Most cavities are preventable through regular brushing, the use of fluoride toothpaste, and flossing. Yet prevention is not equally accessible for all families. For many children, especially those in lower-income communities, the only reliable form of cavity prevention is fluoridated water.
Over the years, municipalities have discussed removing fluoride from public water systems, often citing concerns about broader health effects. What we do know, however, is what happens when fluoridation disappears. Two well-documented cases, from Juneau, AK (2007), and Calgary, Alberta (2011), demonstrate that the consequences are measurable, inequitable, and costly.
Cavities as a chronic disease burden
Dr. Steven Spitz.
Dental caries remains among the most common chronic diseases in children. Left untreated, decay progresses to pain, infection, emergency room visits, and hospitalizations.
In pediatric patients, advanced disease often requires treatment under general anesthesia, a procedure that carries risk and consumes scarce surgical resources. Every preventable case adds costs for families, strains public insurance programs, and increases the workload of already taxed dental teams.
Fluoridation as an equalizer
Unlike regular dental visits, fluoridated water reaches everyone. It protects children and adults regardless of income, education, or access to care. Removing this baseline preventive measure widens inequities.
Data from Medicaid programs in New York and Louisiana indicate that children in non-fluoridated areas undergo more invasive dental procedures, including hospital-based treatment, than their peers with access to fluoridated water. For rural and low-income communities, where dental provider shortages are common, losing this preventive shield is especially damaging.
The U.S. Centers for Disease Control and Prevention lists community water fluoridation among the top 10 public health achievements of the 20th century. It is effective, safe, and silent, working in the background long before patients ever sit in a dental chair.

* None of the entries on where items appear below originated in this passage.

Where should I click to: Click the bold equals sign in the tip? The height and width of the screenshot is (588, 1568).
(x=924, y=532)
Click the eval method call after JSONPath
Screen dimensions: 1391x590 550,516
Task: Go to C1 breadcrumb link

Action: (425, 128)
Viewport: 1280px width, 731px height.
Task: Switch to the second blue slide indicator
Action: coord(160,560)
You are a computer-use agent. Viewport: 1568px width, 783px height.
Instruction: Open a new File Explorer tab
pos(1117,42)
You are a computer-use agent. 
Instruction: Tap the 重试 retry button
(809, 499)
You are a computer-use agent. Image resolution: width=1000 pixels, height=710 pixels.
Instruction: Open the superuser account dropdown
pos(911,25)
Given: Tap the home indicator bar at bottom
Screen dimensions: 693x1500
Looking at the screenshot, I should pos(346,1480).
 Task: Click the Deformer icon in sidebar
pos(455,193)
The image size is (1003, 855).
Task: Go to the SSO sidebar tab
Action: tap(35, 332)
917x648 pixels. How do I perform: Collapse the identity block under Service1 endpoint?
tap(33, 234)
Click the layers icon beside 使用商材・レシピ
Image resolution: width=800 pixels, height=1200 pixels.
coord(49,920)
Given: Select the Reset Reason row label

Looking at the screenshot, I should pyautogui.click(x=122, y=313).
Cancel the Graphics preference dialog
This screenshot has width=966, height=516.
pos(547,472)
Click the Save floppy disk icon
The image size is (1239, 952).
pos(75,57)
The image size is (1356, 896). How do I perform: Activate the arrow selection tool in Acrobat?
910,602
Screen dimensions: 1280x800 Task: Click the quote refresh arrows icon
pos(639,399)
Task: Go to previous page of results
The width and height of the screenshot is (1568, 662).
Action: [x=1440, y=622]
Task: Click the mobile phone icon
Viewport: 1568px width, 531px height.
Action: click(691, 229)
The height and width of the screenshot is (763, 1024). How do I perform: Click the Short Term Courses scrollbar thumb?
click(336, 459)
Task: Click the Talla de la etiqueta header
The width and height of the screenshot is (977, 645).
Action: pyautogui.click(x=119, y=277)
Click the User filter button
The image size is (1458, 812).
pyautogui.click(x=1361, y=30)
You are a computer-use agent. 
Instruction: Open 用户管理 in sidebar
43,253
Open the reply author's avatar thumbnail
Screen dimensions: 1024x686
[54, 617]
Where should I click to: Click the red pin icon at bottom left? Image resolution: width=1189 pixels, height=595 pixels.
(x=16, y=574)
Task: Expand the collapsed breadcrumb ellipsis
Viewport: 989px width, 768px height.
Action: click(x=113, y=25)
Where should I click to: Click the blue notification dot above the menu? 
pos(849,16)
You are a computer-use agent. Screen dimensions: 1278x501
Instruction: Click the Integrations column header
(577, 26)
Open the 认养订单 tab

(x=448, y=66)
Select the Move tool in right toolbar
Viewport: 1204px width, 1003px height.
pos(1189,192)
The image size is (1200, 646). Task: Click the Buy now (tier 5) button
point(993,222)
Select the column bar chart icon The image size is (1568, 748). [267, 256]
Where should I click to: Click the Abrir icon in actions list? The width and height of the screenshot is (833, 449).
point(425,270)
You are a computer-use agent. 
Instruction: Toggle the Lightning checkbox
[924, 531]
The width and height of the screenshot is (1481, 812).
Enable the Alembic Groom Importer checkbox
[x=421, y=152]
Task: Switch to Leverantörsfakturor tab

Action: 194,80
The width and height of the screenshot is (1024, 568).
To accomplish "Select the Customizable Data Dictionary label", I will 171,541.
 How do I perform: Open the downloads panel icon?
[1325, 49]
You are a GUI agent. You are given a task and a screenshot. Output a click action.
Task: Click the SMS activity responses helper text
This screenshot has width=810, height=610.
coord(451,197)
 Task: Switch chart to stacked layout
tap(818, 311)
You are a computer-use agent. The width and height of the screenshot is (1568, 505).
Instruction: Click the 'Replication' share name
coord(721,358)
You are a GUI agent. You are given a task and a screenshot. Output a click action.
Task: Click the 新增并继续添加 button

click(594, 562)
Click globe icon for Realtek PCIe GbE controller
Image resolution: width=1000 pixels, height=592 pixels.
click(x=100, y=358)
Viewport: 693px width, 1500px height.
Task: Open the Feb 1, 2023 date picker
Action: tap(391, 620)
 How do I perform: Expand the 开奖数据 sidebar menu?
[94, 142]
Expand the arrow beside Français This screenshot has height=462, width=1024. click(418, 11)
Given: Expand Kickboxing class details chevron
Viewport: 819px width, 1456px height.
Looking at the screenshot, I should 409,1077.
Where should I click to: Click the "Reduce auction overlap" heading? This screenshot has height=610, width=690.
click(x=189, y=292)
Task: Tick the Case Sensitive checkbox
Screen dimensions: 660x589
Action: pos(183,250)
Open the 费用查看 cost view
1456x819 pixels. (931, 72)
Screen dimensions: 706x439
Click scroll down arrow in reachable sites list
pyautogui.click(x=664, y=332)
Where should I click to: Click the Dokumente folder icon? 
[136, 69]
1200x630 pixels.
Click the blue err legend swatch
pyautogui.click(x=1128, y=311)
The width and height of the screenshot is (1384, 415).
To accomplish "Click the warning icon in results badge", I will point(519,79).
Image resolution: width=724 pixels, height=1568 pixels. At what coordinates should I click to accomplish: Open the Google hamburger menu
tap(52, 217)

Evidence from Juneau and Calgary
The 2018 journal BMC Oral Health reported on Medicaid-eligible children in Juneau, AK, after fluoridation ended in 2007. The findings were clear: Children in the non-fluoridated group required significantly more caries-related procedures, and per-patient treatment costs were 28% to 111% higher. The heaviest burden fell on children born after cessation, who experienced the greatest number of procedures and the highest costs.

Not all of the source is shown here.